A man in a yellow jacket with 'security' written on the back beckoned me in. The indicator light in the car started flashing and in the nick of time it came to me. I would have a look at what technology had in store.
A lightning fast visit. Like one of those 'tiger' attacks. Get in and out quickly alright, except don't stop to buy anything. Consider it as an anti-Celtic tiger attack.
As I drove Jonah-like toward the towering, rectangle of red-bricked modernity, my excuse to visit changed rapidly to conviction.
The entrance to the car park had two ticket dispensers, complete with monitors showing an outstretched arm attached to a shell-shocked face. I got the feeling that everything I did would be recorded from here on in.
The spiralling road leading down, deep into the building's bowels were festooned with cameras. Inside the Yellow car park (or was it Red?), the space stretched out forever. The whir of the air conditioning system sounded like an airport and tiny overhead lights wouldn't have been amiss on a runway. Except these lights show green when a parking space is available.
So high-tech, so good and on up to the main attraction. Men with smart suits, microphone buttonholes and ear pieces are noticeable. The supermarket barrier opened automatically and the aisles of plenty lay before me.
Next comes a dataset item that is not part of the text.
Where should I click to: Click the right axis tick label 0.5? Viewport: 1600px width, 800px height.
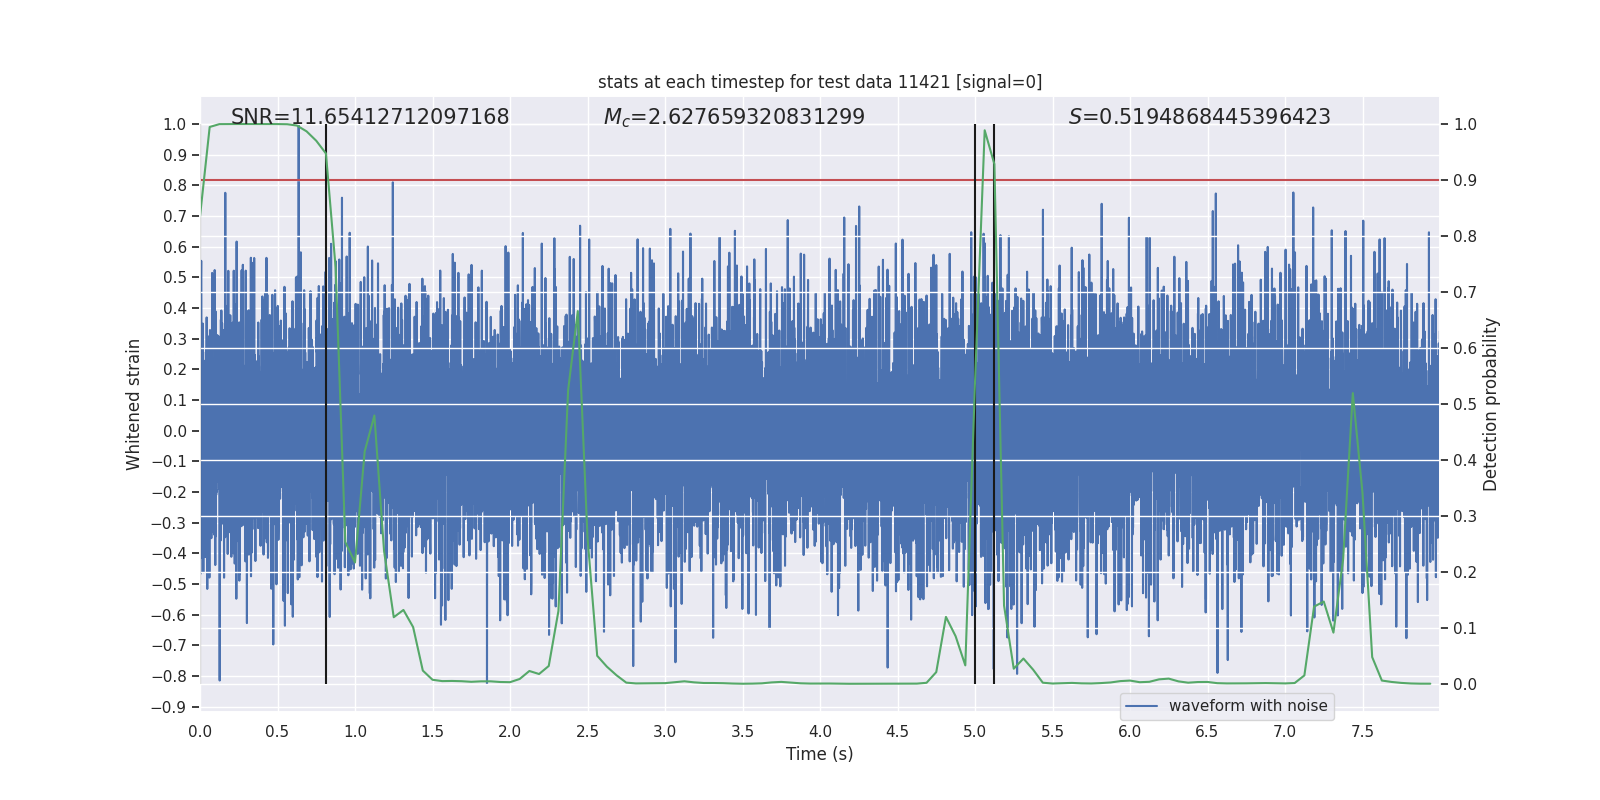(1465, 404)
I negotiated the circuit with ease but on the home straight I spun out of control and had to hit the brakes hard. "Self-service check-out only after 11pm", the nervous employee announced to trolley-wielding customers. Nothing for it now but to buy something and check this check-out out.
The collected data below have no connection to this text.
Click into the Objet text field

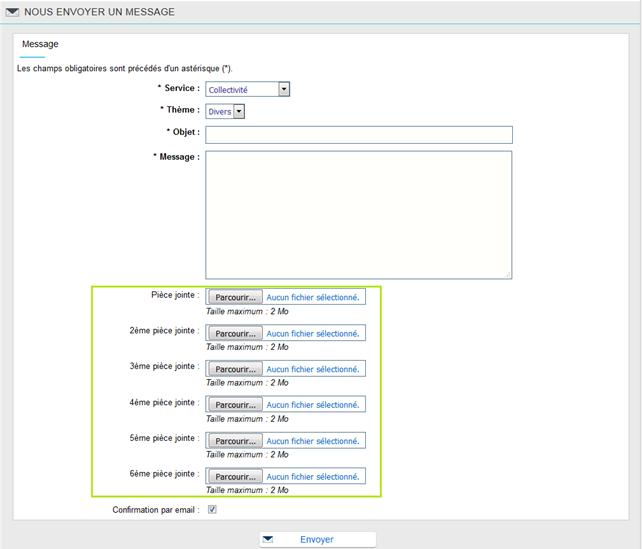coord(358,135)
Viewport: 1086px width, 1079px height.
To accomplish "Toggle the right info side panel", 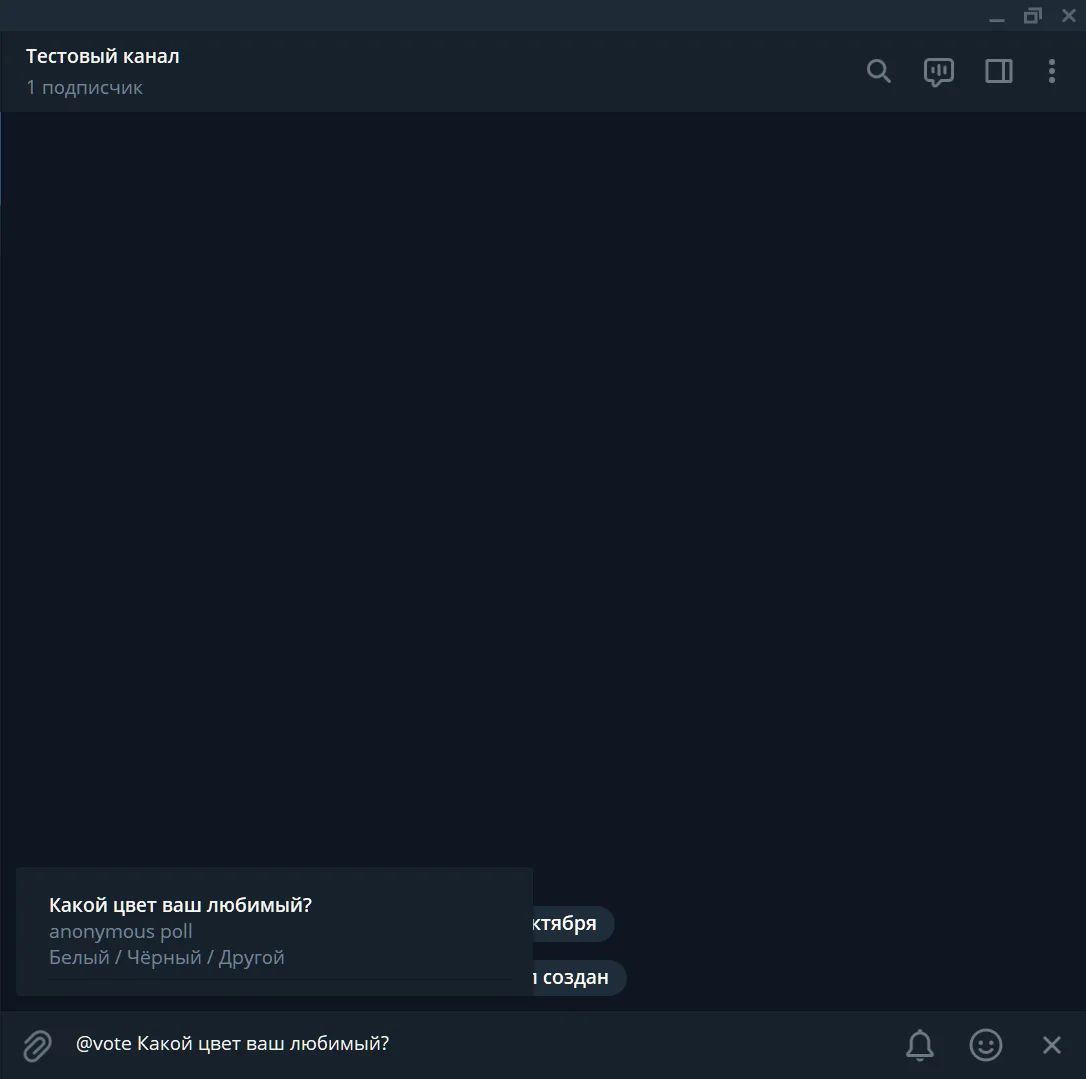I will [999, 71].
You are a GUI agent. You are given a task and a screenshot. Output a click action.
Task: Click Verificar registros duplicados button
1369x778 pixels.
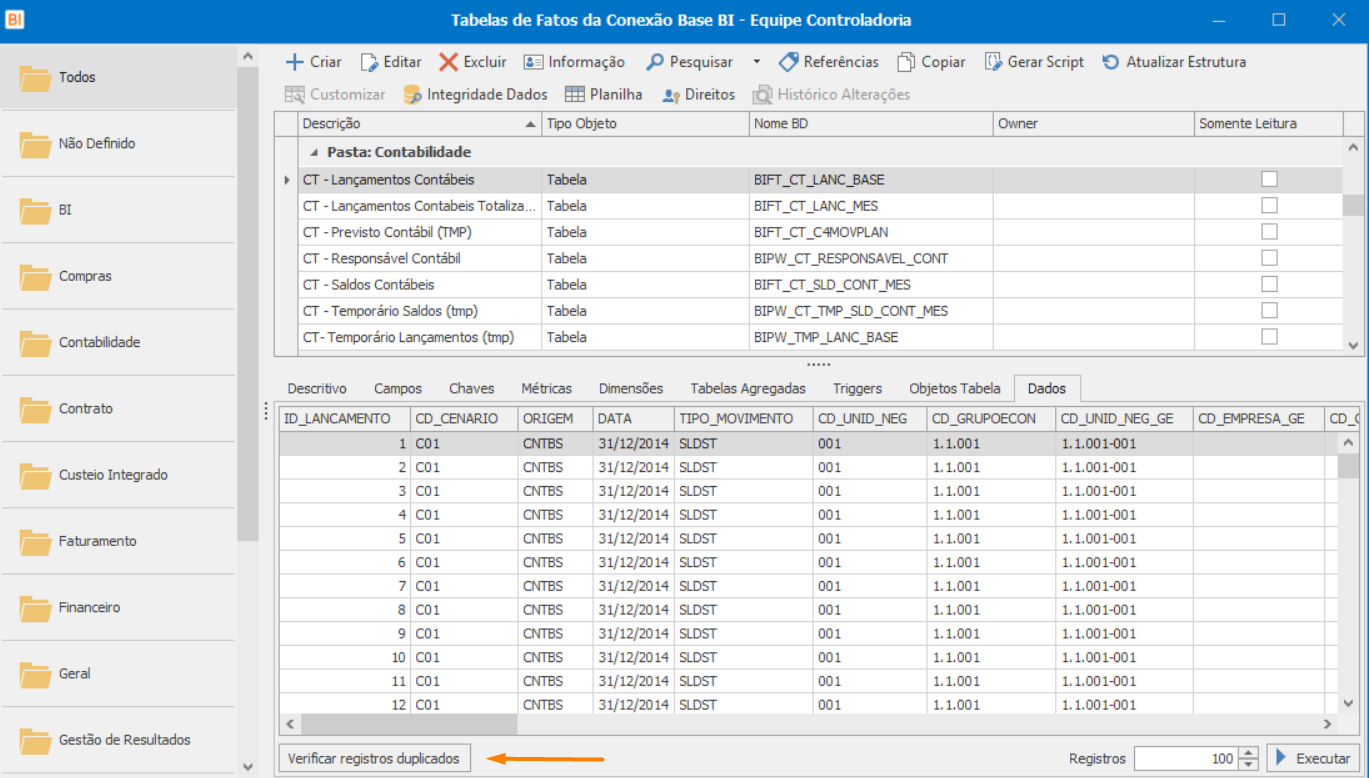coord(374,758)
I scan, it speaks. It tells me how much to pay and accepts cards or cash. It gave change and thanked me for my custom. While most of the check-outs in the store were the usual variety, I couldn't help wondering for how long.
That's the way technology seeps into our lives. It starts off as a low-key and voluntary alternative, brochured as both modern and futuristic. Bank ATMs were once heralded as a convenient alternative to the branch. Now the branch is being replaced by a website.
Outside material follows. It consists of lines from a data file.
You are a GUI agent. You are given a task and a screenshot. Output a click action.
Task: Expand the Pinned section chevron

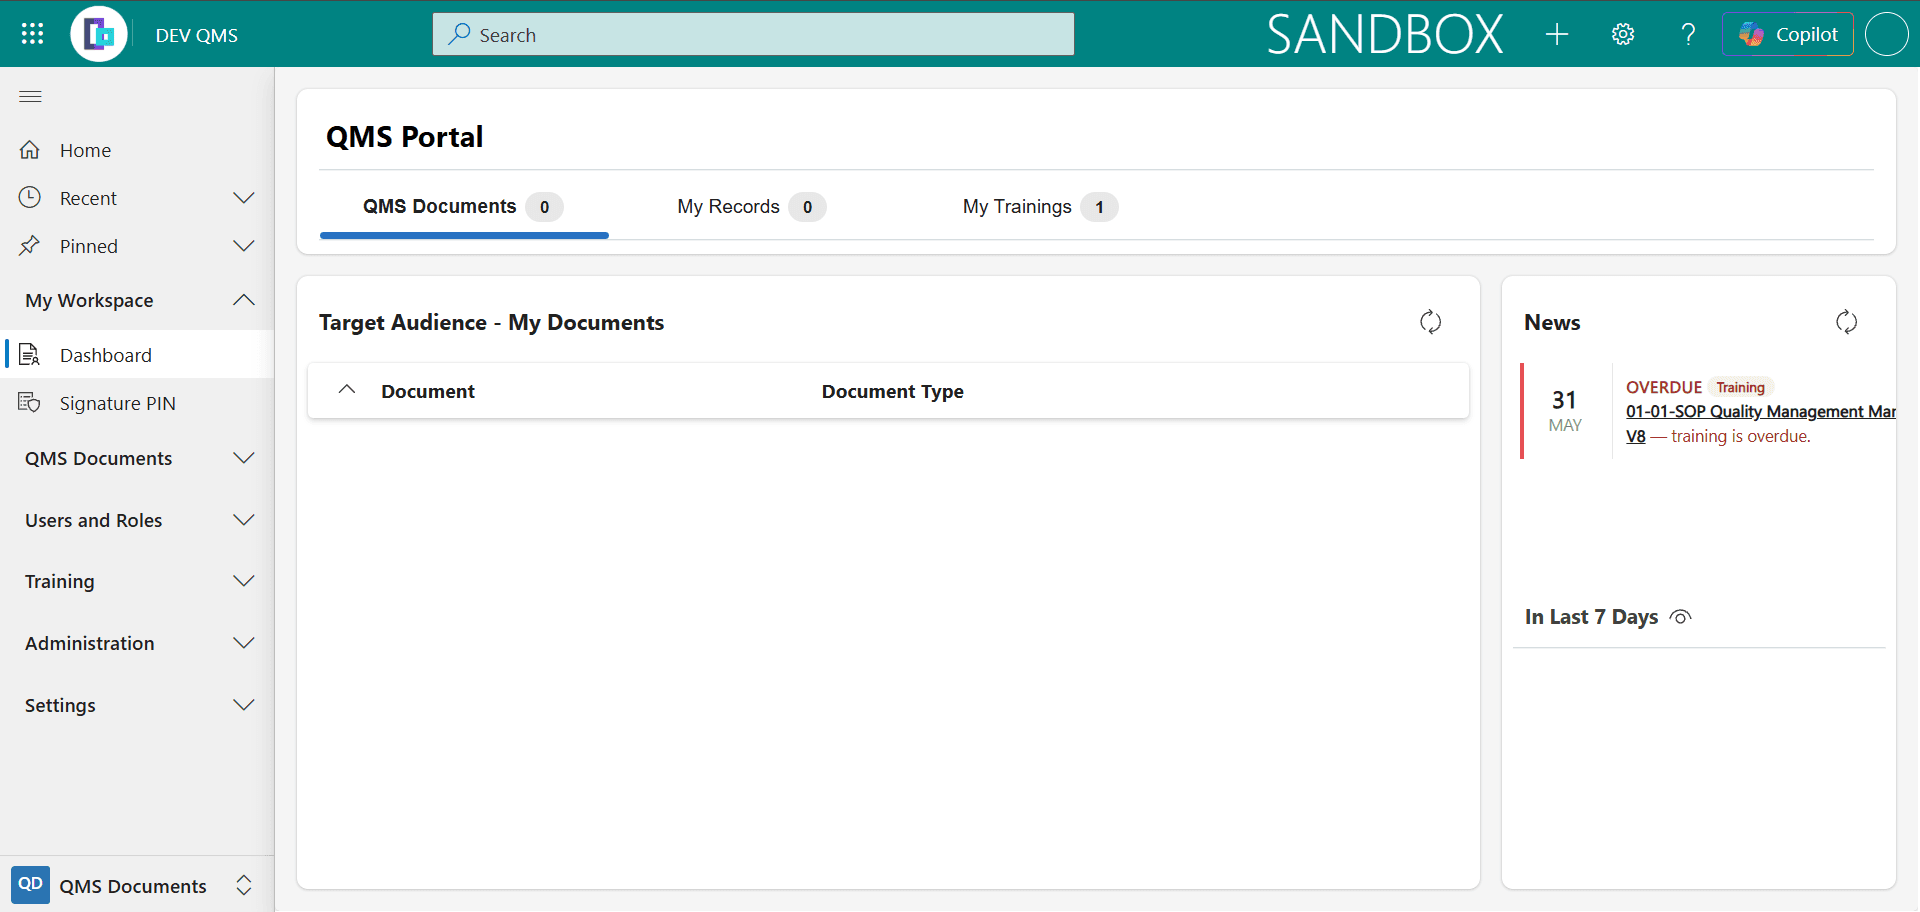click(244, 246)
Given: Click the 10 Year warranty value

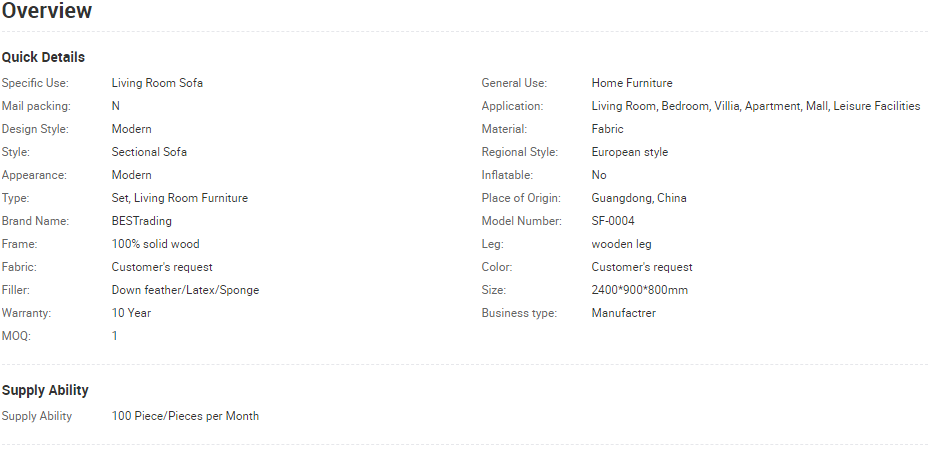Looking at the screenshot, I should coord(131,313).
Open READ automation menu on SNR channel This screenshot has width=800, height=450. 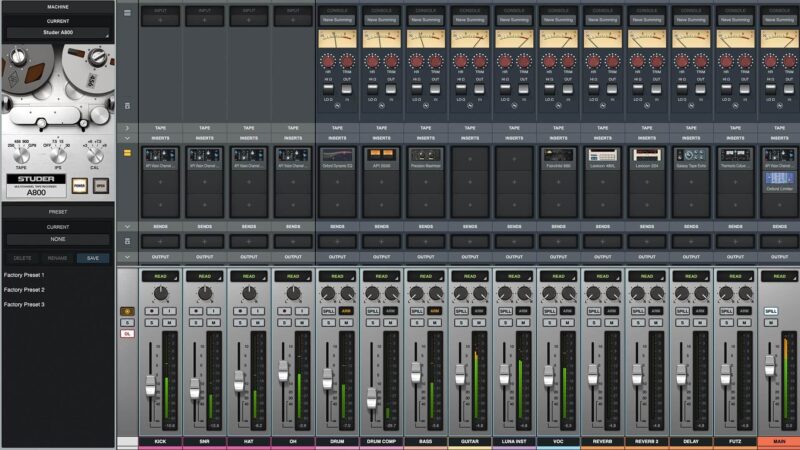click(204, 276)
Fine, no Luddite me. But all these machine-human interactions rely heavily on identification. If that isn't guaranteed, the systems are worthless. So security is proclaimed as something which concerns us all.
Really? Potential savings and the drive to increase profits is what attracts business to technologies in the first place. Secure systems are important, but the security of the bottom line is paramount.
In a case reported in the Irish Times last week, workers at an Irish company noticed that cables were being installed in a warehouse. When asked about it, the management said it was for a new alarm system.
The cables were for cameras and the company ended up in the Labour Court, which said it had damaged a good relationship with its workers by its actions. The cameras are staying put and a Euro4500 ($5681) donation to charity makes for a rewarding bottom line outcome.
Another situation arose recently in Dublin where an employer proposed installing a biometric system for its employees. This technology involves an electronic scan of a thumb or finger and is the next big thing in the growing security industry. By 2006 all EU passports will contain biometric data.
In the United States, biometrics scanning has arrived in places like gyms and tanning shops. Supposedly concerned about customers swapping membership cards, these businesses are turning to biometrics. "It's for our computer system", said one tanning shop employee when asked to explain.
Technology has moved way beyond the circumstances in 1988 when the Data Protection Act was first enacted in Ireland. Incoming technologies like biometrics must mean having to take a fresh and broader look at privacy.
Not just at how personal information gathered is used, but whether it should be collected at all.
Three years ago, the owner of one of the first supermarkets in the US to install a finger scanning biometric system at the check-outs declared: "The main thing is, it's fast, it's easy and it's secure".
He must have been talking to himself.